PHP: So you'd like to migrate from MySQL to CouchDB? - Part II

If you enjoyed this article, please leave a comment, rss subscribe to my RSS feed and/or follow me on Twitter. Thank you very much!

This is part II of my introductory series to move from MySQL a relational database (management) system to CouchDB. I will be using MySQL as an example. Part I of this series is available here.

Recap

In part I, I introduced CouchDB by explaining its basics. I continued by showing a simple request to create a document using curl (on the shell) and expanded how the same request could be written in PHP (using ext/curl) — or in HTTP_Request2 or with phpillow.

Part II will focus on the most basic operations and help you build a small wrapper for CouchDB. The code will be available on Github.

Getting data into CouchDB

As I explained before — CouchDB is all HTTP.

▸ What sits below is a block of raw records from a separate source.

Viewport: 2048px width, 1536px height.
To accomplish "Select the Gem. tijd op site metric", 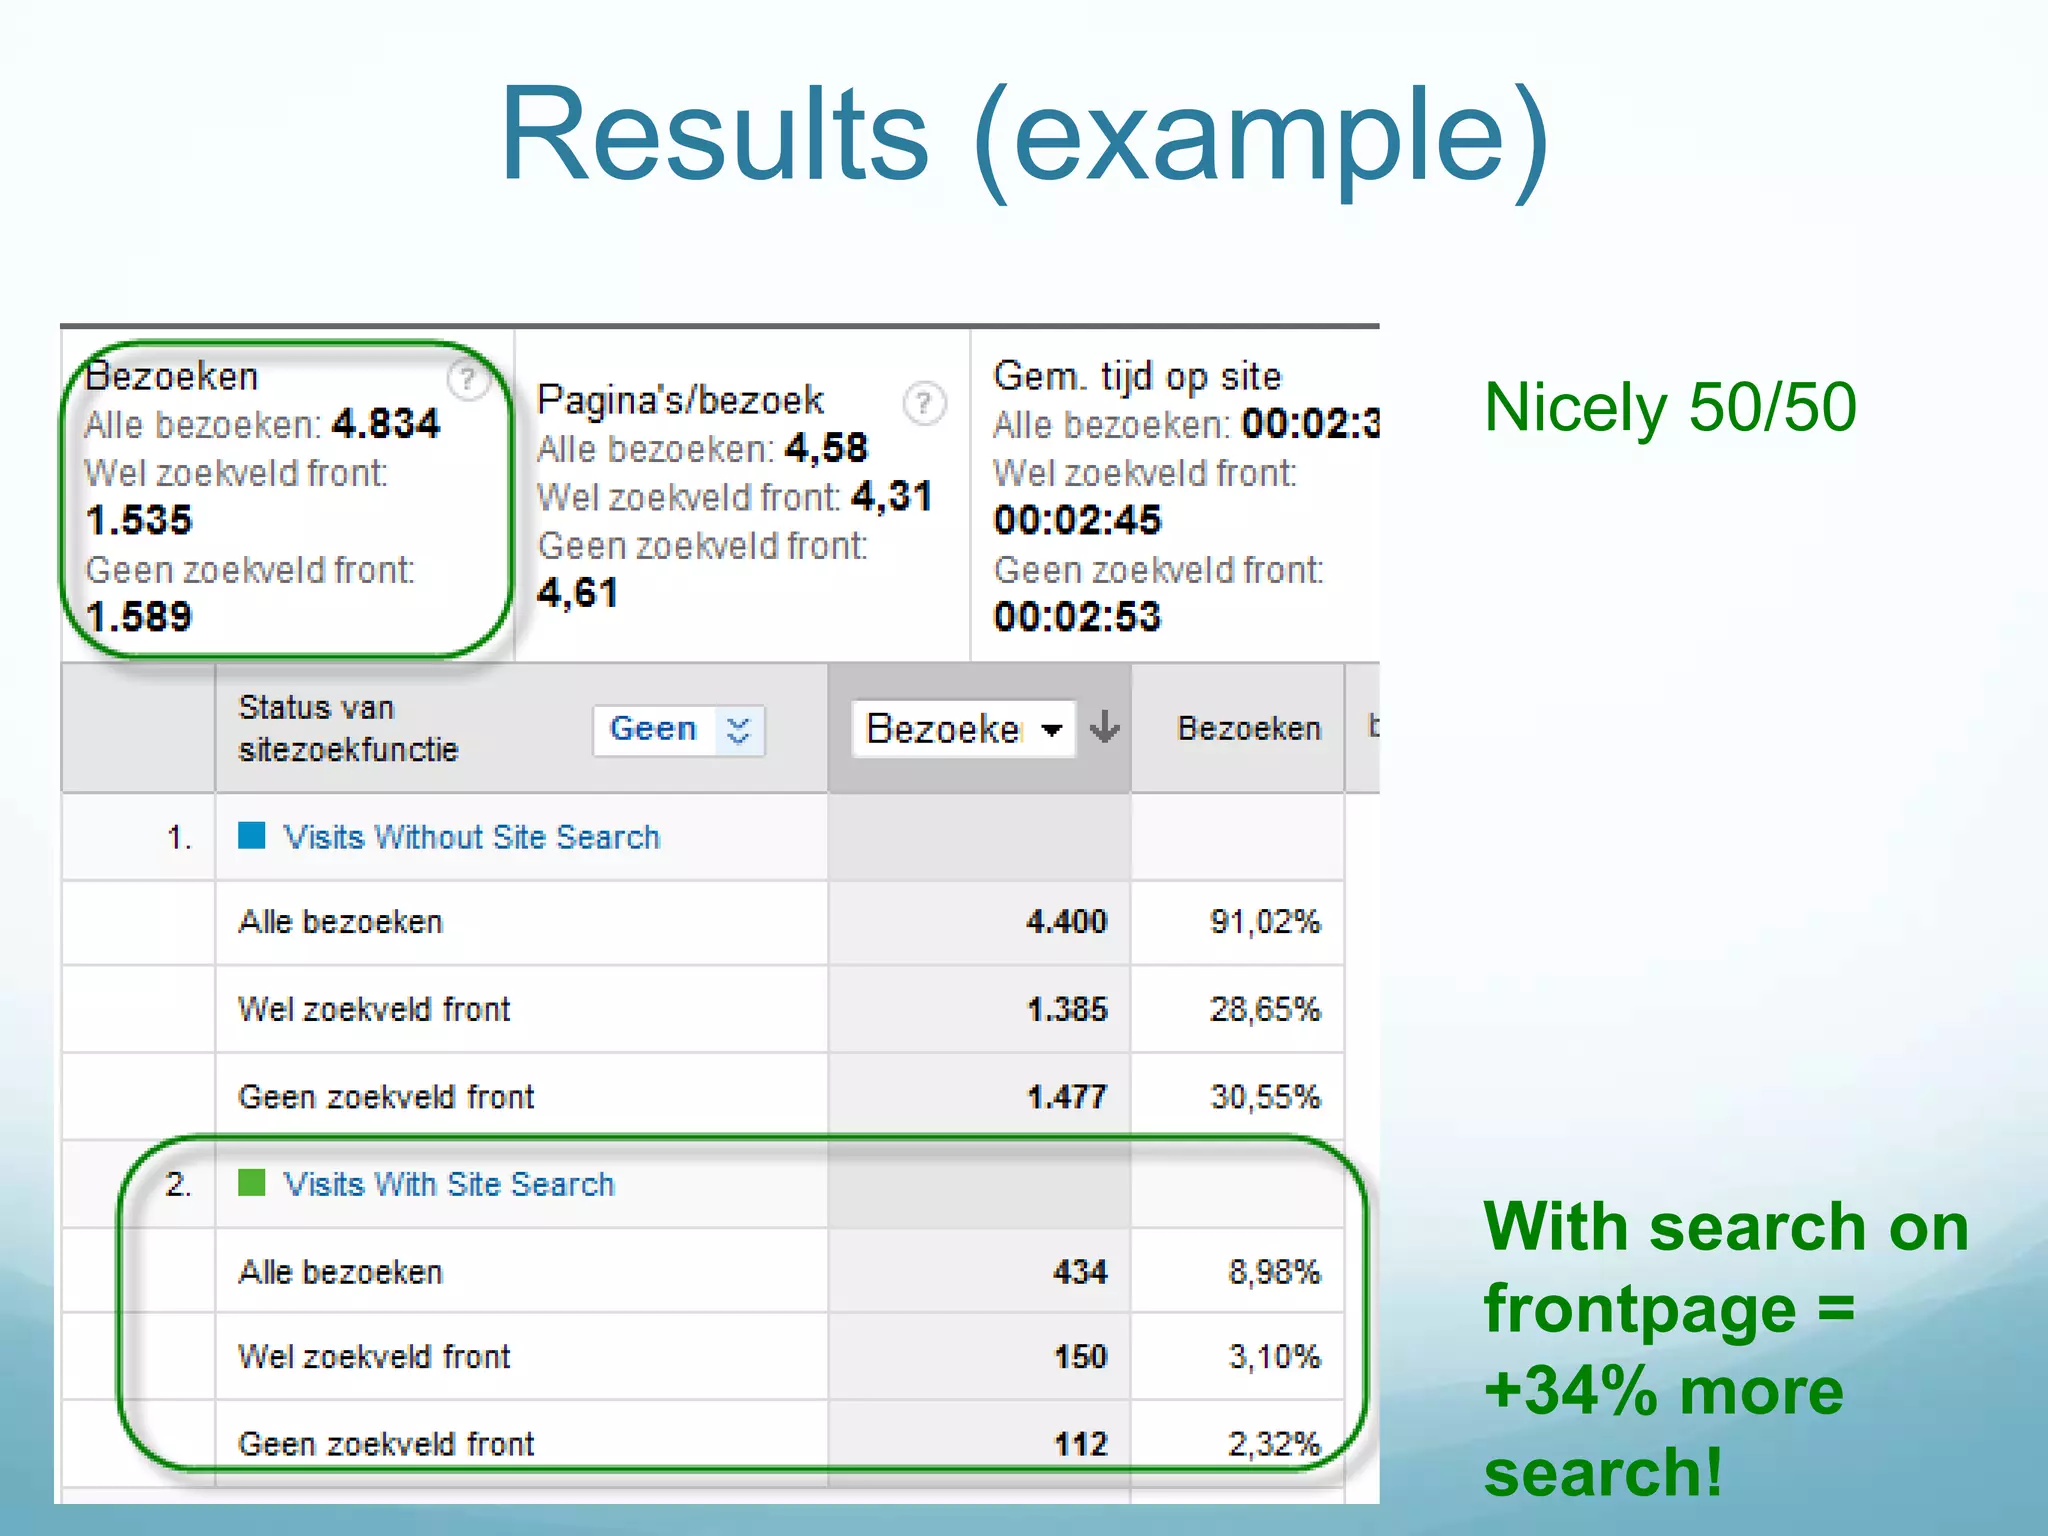I will click(1136, 377).
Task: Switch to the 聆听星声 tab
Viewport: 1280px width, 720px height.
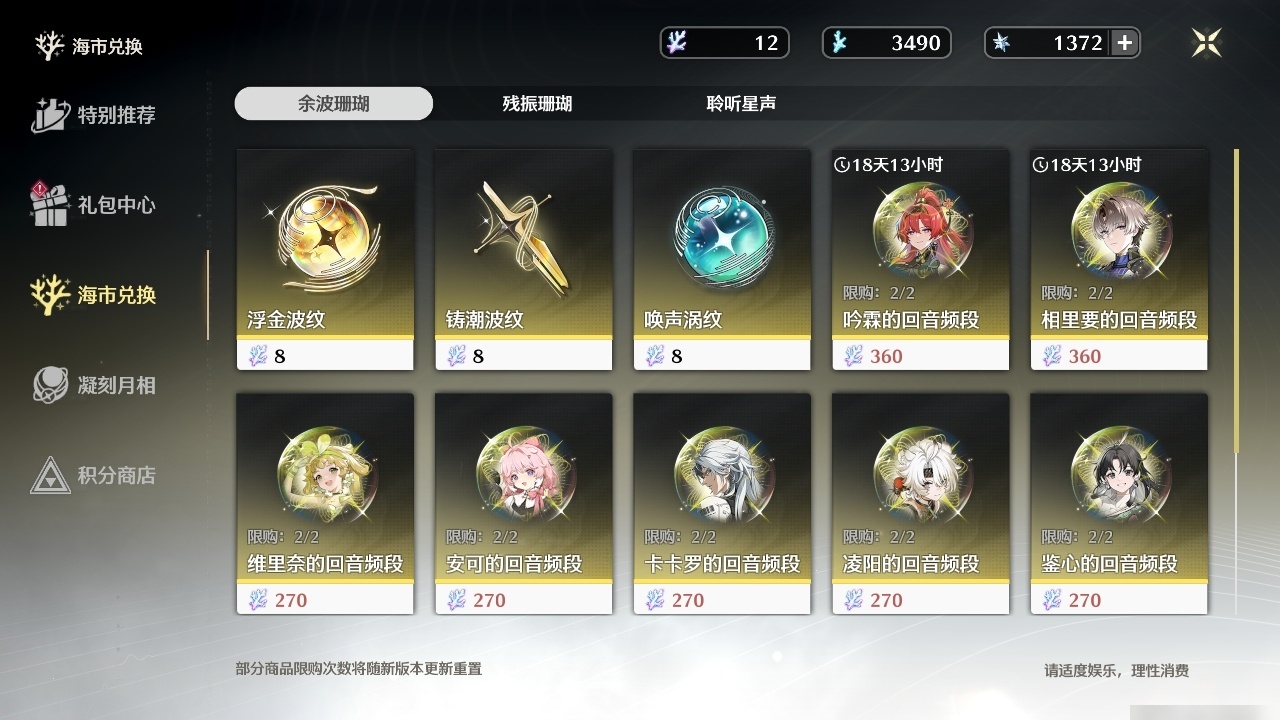Action: [741, 104]
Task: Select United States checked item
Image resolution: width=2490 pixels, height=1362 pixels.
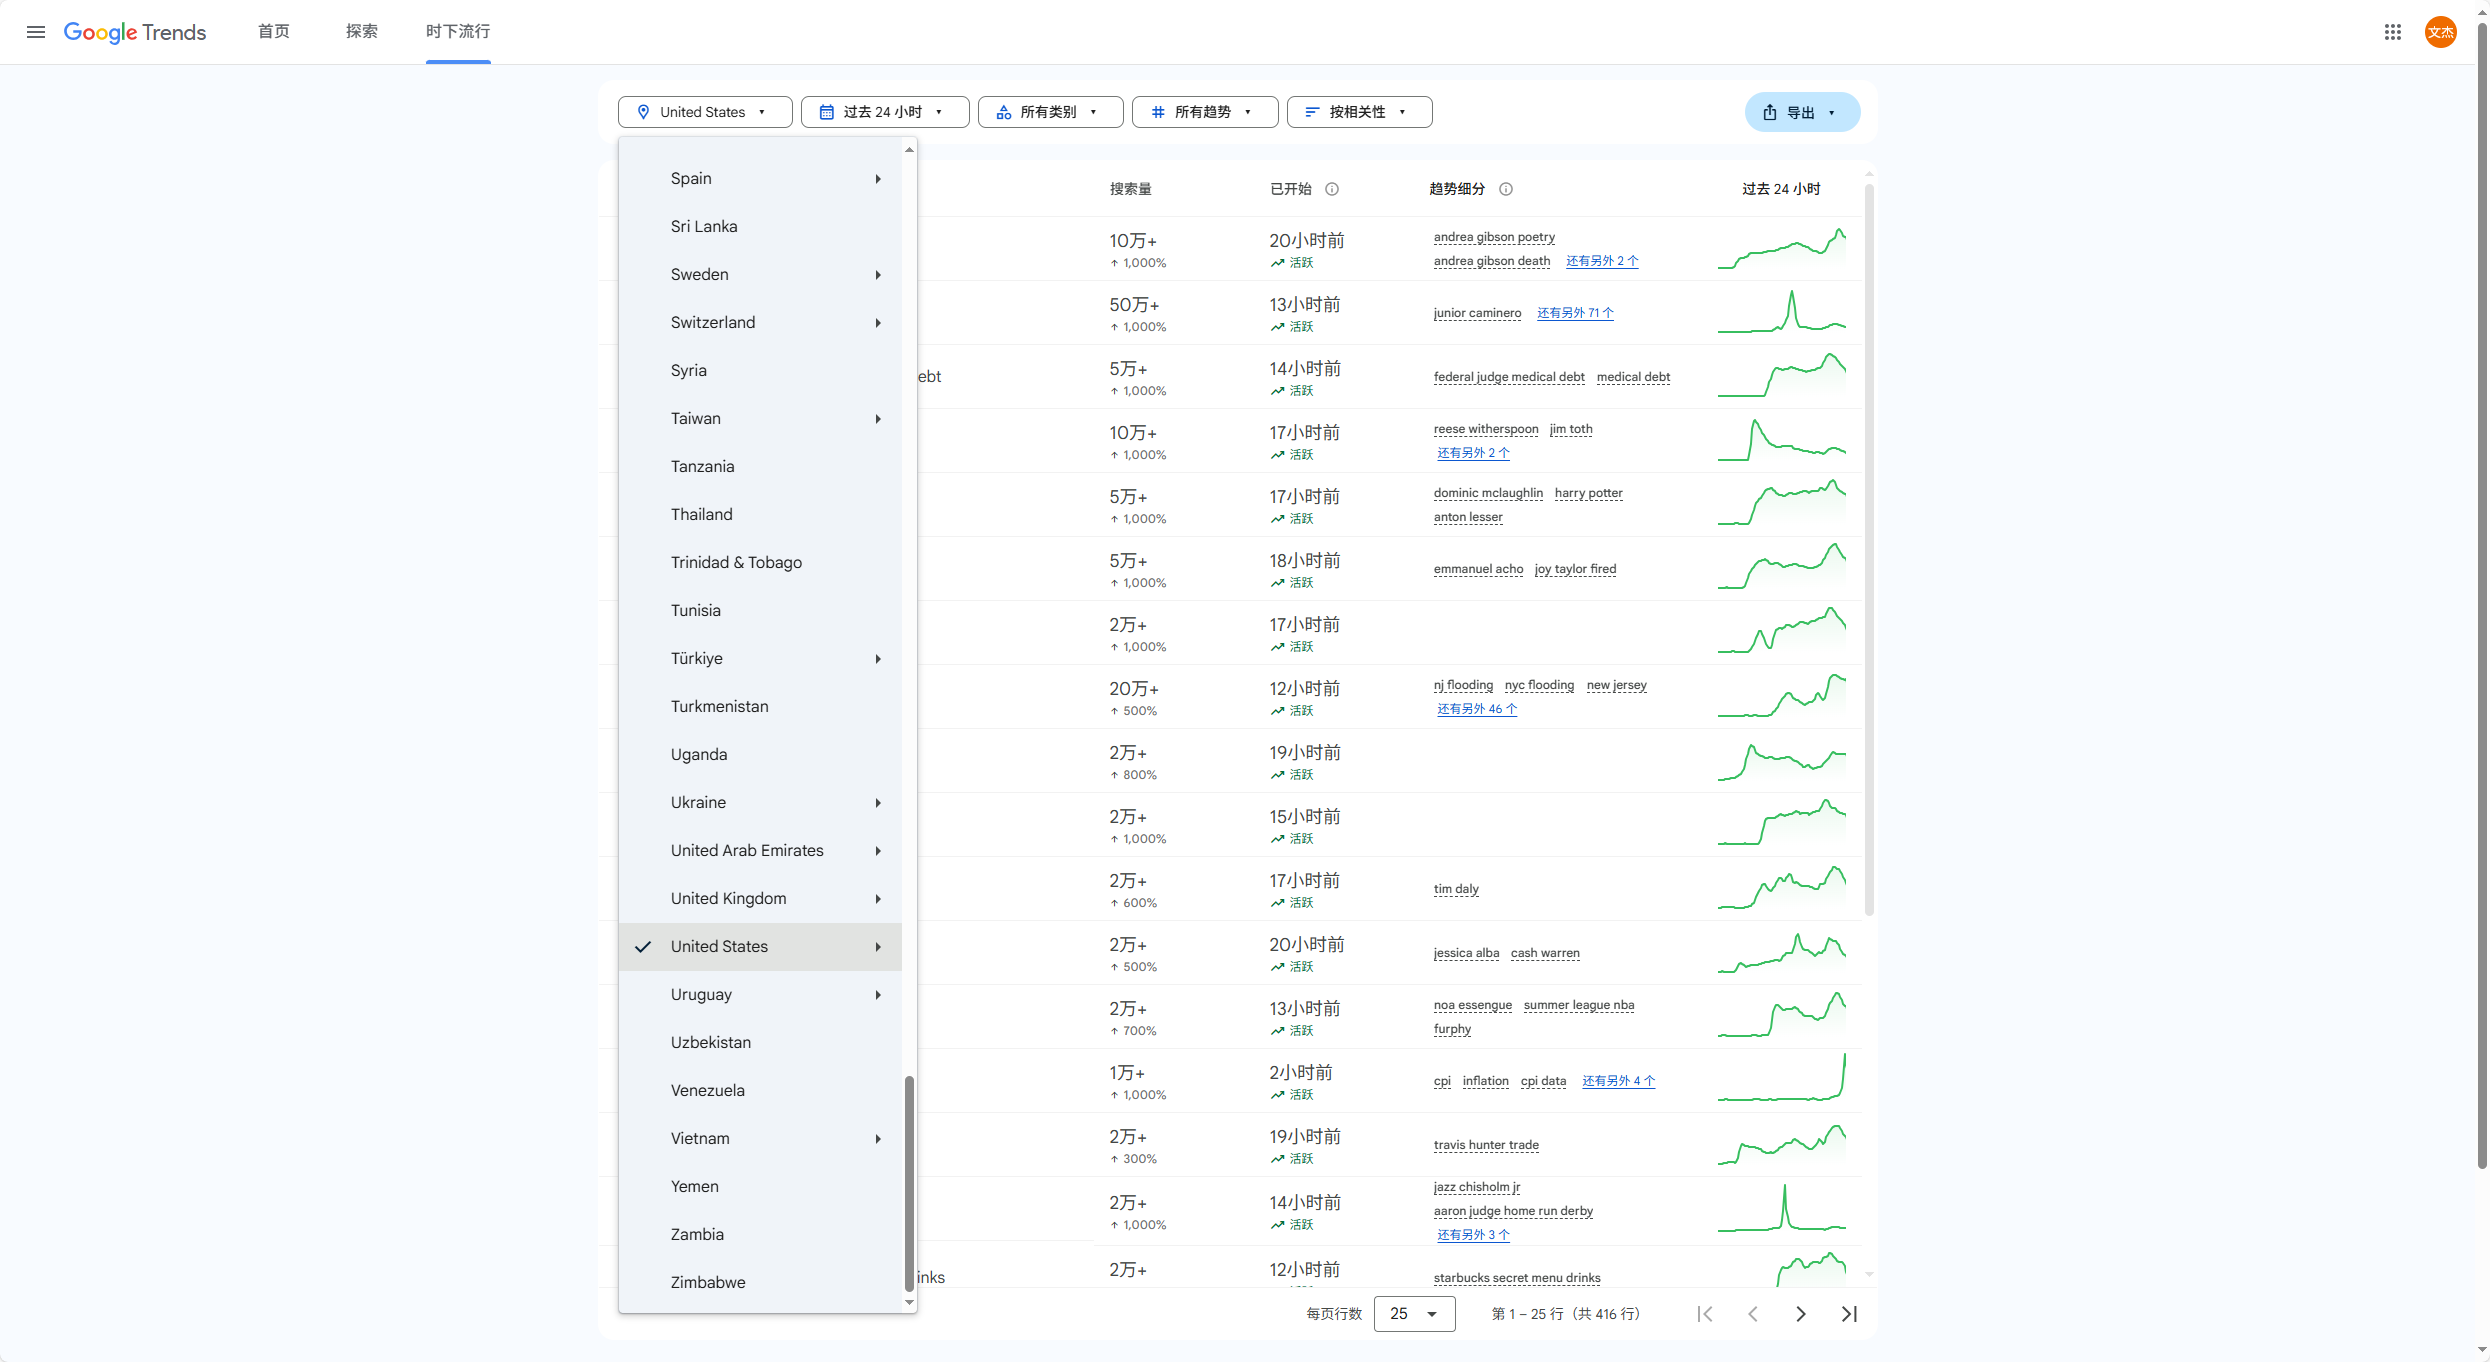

But for starters, we'll take a shortcut here and briefly talk about CouchDB's nifty administration frontend called futon. Think of Futon as a really easy to use phpMyAdmin. And by default futon is included in your CouchDB installation.

Features

Futon will allow you to virtually do anything you need:

  • create a database
  • create a document
  • create a view
  • build the view
  • view ;-) (documents, views)
  • update all of the above
  • delete all of the above
  • replicate with other CouchDB servers

Assuming the installation completed successfully, and CouchDB runs on 127.0.0.1:5984, the URL to your very own Futon is http://127.0.0.1:5984/_utils/. And it doesn't hurt to create a bookmark while you are at it.

Why GUI?

Purists will always argue that using a GUI is slower than for example hacking your requests from the shell.

That may be correct once you are a level 99 CouchDB super hero, but since we all start at level 1, Futon is a great way to interact with CouchDB to learn the basics. And besides, even level 99 CouchDB super heroes sometimes like to just click and see, and not type in crazy hacker commands to get it done.

I'll encourage everyone to check it out.

Read, write, update and delete.

Sometimes also referred to as CRUD (create, read, update, delete) — read, write, update and delete are the basics most web applications do.

Since most of you have done a "write a blog in X"-tutorial before — and I personally am tired of writing blogs in different languages or with different backends — let's use another example.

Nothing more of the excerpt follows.